** Start SOURCE DOCUMENT **

Necessary condition on $|x-1|$ to assure $|x^2 -1| < \frac{1}{2}$. Is my solution correct? How to get the tightest answer?

Question

Question: Determine a condition on $|x-1|$ that will assure that:- $$|x^2 -1| < \frac{1}{2}$$

My solution:-
Let $f(x) = x^2$ $$\lim _{x \rightarrow 1} f(x) = \lim _{x \rightarrow 1} x^2 = 1$$ To find $\delta$ so that $\: \: |f(x) - 1| < \epsilon = \frac{1}{2}\: \:$ whenever $\: \: 0 < |x-1| < \delta$
$$|f(x) - 1| < \epsilon = |x^2-1| = |x+1||x-1|$$ $$|f(x)-1| = |x+1||x-1|$$ $$|f(x)-1| < \delta \: |x+1| \tag {1}$$ $$$$ $$0 < |x-1| < \delta$$ $$|x-1| < \delta$$ $$-\delta < x-1 < \delta$$ $$-\delta +2 < x+1 < \delta + 2$$ $$-\delta-2 < x+1 < \delta + 2$$ $$|x+1| < \delta + 2 \tag{2}$$
Subsitutuing equation (2) in (1) $$|f(x) -1| < \delta \: |x+1|$$ $$| f(x) - 1| < \delta \: (\delta + 2)$$ Solving $\delta \: (\delta + 2) = \frac{1}{2}$ for $\delta$ we get: $$\delta = \frac{-2\pm \sqrt{6}}{2}$$ Since $\delta$ can only be positive, the necessary condition is $$0 < |x-1| < \frac{-2+\sqrt{6}}{2} \approx 0.2247$$

Answer 1

I like how you are trying to use the concept of continuity here. But the problem is much simpler. One can determine the necessary and sufficient condition on $|x-1|$ by simply solving the inequality directly.

** End SOURCE DOCUMENT **
** Start DATA SHOWN **

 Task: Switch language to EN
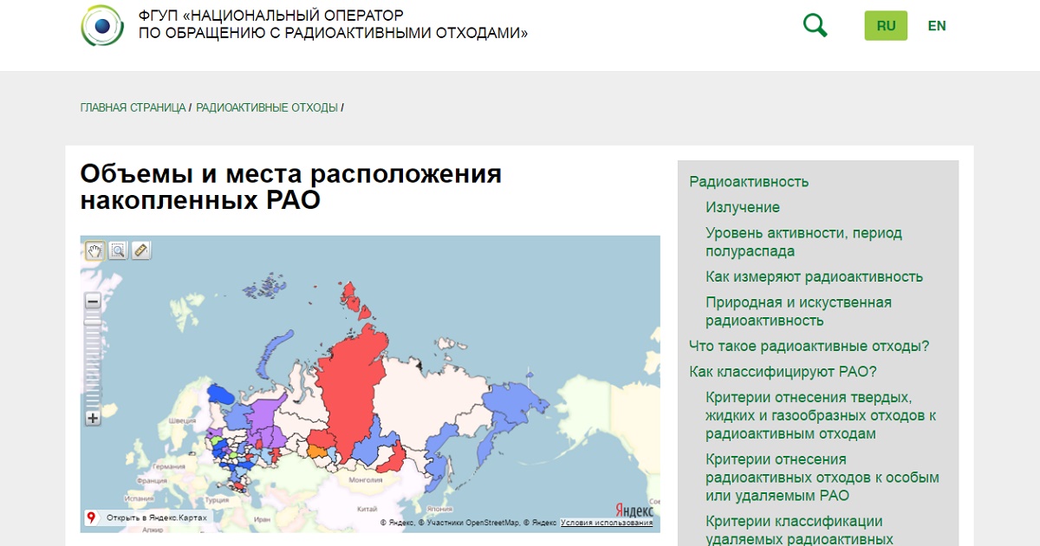(937, 26)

** End DATA SHOWN **

PROBLEM STATEMENT
In the forum thread, how does the reply say the necessary and sufficient condition on |x-1| can be found?

FINAL ANSWER
By solving the inequality directly.